11. Now looking to the written statement, It was found that Defendant No. 1 averred that none of the lands in Schedule 1K or 1Kh were lands which were surrendered or abandoned. The lands in Schedule 1G had been settled by Defendant No. 1, after their abandonment, with the defendants of the 3rd party. The plaintiffs failed to show, as far as one can see from the judgments of the lower Courts, that any of the lands in Schedule 1K or 1Kh, were lands which had been surrendered or abandoned by the tenants and taken into possession by Defendant No. 1. With regard to the lands in Schedule 1G, it has been found by the lower Court that the tenants with whom these lands were settled by Defendant No. 1 were settled raiyats of the village and having acquired an occupancy right they could not be ejected.
12. The next contention was that the sadhaua pataua was really a mortgage and not a lease as found by the District Judge. Being a mortgage, it is argued that the Defendant No. 1 was bound to make over to the landlord all the lands which he had acquired by abandonment, surrender, or purchase on the expiry of his sadhaua pataua lease.

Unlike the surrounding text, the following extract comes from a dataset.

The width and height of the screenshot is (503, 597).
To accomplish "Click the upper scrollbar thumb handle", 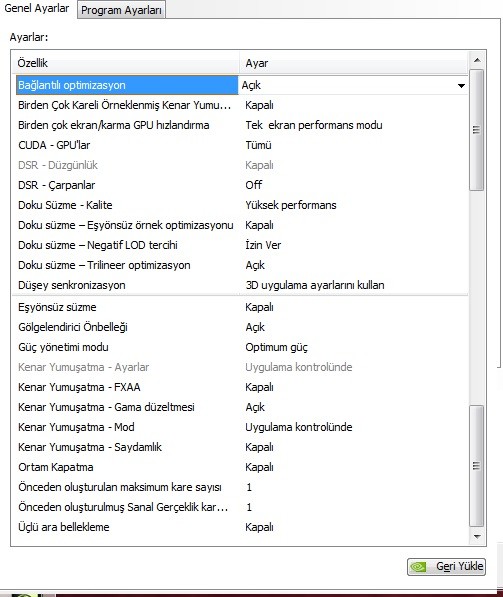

13. Now with regard to this: after looking at the sadhaua pataua, I am of opinion that it was in reality a mortgage. The executant of the document states that he is in need of money and, therefore, "I mortgage 8 annas of the pataua property in security of Rs. 4,500." Under the terms of the sadhaua pataua principal and interest were to be satisfied out of the rents and profits. But even so, the point was not taken in the trial Court that the plaintiffs were entitled to all accessions, and, furthermore, when the sadhaua expired in 1912, the plaintiffs made no claim to the accessions nor did they offer to pay to the mortgagee the expense of acquiring the accessions; they in fact allowed Defendant No. 1 to remain in possession of the lands as an occupancy raiyat. u/s 63 of the Transfer of Property Act, if the plaintiffs had desired to have possession of these lands acquired by Defendant No. 1, they should, on the expiry of the mortgage, have tendered to Defendant No. 1 the costs incurred by them in making the acquisitions. The plaintiffs never treated the lands as accessions or made any claim. Under the conditions of the sadhaua pataua there was really no redemption. The debt and interest were paid out of the rents and profits, and when the term had expired, the whole of the principal and interest had been paid; so that even if the sadhaua pataua was a mortgage, the plaintiffs cannot now come forward and claim the lands acquired by Defendant No. 1 before 1907.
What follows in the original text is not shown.